El Pais observe que Paris
"proclame fièrement un idéal d'égalité, mais parque les proscrits dans des ghettos, loin de la vue de la majorité..." Les deux éditorialistes appuient, vendredi 4 novembre, là où ça fait mal, même si le Quai d'Orsay se dit
"surpris" de ces réactions.
La France n'est pas, il s'en faut, le seul pays occidental confronté à des banlieues devenues des ghettos ethniques. Elle a admis depuis longtemps un problème que François Mitterrand avait résumé, en 1990, d'une phrase devenue célèbre :
"Que peut espérer un être jeune qui naît dans un quartier sans âme, qui vit dans un immeuble laid, entouré d'autres laideurs, de murs gris sur un paysage gris pour une vie grise, avec tout autour une société qui préfère détourner le regard et n'intervient que lorsqu'il faut se fâcher, interdire ?"Faute de résoudre la question, les pouvoirs publics tentent, à chaud, de contenir les explosions tout en menant, entre deux accès de fièvre, des politiques que chacun sait insuffisantes. Mais le problème est bien celui que soulève El Pais, avec d'autres journaux étrangers. Un pays qui se vit comme la patrie des droits de l'homme et le sanctuaire d'un modèle social généreux se montre, aux yeux de tous, incapable d'assurer des conditions de vie dignes à des jeunes Français, dont les grands-parents immigrés ont contribué aux "trente glorieuses", mais qui n'ont eu pour horizon que chômage, régression tribale, racisme.
La question des banlieues est emblématique : elle constitue le point de rencontre de multiples problèmes que les dirigeants français ont laissé s'accumuler, s'imbriquer les uns dans les autres, jusqu'à déboucher sur une situation inextricable. Des gouvernements successifs aux architectes, la liste des responsables est longue. Tout comme celle des domaines où la France, en regardant l'insurrection de ses banlieues, contemple le miroir de ses échecs, au moins partiels : urbanisme, intégration, éducation, emploi...

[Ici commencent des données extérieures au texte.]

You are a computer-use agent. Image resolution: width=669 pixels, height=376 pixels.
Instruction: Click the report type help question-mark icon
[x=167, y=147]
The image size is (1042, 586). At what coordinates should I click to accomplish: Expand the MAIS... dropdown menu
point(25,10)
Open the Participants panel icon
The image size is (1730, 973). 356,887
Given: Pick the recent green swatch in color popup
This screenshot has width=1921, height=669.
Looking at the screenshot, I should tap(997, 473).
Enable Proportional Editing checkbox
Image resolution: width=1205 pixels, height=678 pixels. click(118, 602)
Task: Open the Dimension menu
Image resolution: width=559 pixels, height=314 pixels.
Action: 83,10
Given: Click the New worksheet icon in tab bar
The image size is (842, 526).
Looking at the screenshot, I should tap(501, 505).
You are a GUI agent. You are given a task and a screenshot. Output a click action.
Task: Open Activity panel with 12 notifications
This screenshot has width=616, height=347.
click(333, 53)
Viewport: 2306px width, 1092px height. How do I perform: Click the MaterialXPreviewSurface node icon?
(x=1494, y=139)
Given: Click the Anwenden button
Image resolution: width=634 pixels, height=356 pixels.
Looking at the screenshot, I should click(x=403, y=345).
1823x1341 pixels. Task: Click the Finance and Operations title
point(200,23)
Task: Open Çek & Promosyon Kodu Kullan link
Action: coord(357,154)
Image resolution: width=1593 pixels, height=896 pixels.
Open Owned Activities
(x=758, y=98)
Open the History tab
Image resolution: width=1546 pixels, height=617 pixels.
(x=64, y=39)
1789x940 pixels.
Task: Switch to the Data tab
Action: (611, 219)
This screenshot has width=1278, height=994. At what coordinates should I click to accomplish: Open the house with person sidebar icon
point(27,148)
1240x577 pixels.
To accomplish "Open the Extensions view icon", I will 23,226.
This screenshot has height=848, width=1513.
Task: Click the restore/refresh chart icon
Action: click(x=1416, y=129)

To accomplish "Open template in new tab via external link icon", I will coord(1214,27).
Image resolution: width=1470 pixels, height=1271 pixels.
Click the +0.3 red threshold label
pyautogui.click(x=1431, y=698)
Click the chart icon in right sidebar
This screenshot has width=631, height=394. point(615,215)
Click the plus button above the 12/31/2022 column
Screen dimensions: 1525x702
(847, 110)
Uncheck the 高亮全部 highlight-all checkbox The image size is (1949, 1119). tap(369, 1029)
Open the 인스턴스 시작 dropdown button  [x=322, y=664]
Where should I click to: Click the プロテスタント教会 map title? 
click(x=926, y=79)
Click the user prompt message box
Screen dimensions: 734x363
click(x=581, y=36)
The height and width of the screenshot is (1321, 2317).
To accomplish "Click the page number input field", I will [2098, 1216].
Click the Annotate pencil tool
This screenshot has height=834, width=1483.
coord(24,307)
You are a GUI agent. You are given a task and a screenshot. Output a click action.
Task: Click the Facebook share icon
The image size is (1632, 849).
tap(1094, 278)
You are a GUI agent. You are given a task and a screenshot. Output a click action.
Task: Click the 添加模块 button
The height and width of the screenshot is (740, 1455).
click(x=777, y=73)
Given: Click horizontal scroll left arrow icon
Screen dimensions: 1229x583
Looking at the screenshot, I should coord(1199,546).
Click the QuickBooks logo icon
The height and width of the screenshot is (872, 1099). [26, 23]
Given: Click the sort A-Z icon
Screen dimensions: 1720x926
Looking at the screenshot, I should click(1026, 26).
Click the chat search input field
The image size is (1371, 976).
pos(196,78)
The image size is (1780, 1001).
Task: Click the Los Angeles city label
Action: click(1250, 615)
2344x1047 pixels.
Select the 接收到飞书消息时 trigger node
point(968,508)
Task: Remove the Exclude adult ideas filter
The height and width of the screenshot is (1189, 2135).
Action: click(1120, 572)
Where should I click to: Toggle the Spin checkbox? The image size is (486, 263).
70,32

L'explosion dans les banlieues témoigne d'une situation complexe où tout ce qui peut être dit et écrit, dans un sens ou dans l'autre, est en partie vrai. Aux provocations d'un Nicolas Sarkozy répond la bêtise d'adolescents qui ruinent un fragile tissu économique et brûlent les bus empruntés par leurs familles. Certains des incendiaires ont été victimes d'un système, avant de devenir des petits "mafieux" qui profitent de la situation.
L'intrusion brutale de la réalité dans la précampagne présidentielle rend insupportable le contraste avec une vie politique qui tourne au vaudeville, avec une vingtaine de candidats potentiels. Si le pays veut éviter le renouvellement de la catastrophe électorale de 2002, où Jean-Marie Le Pen avait été présent au second tour, il serait temps que ceux qui aspirent à le diriger oublient la politique-spectacle pour réfléchir sans complaisance aux banlieues et à la reconstruction d'une partie de la société française qui les attend.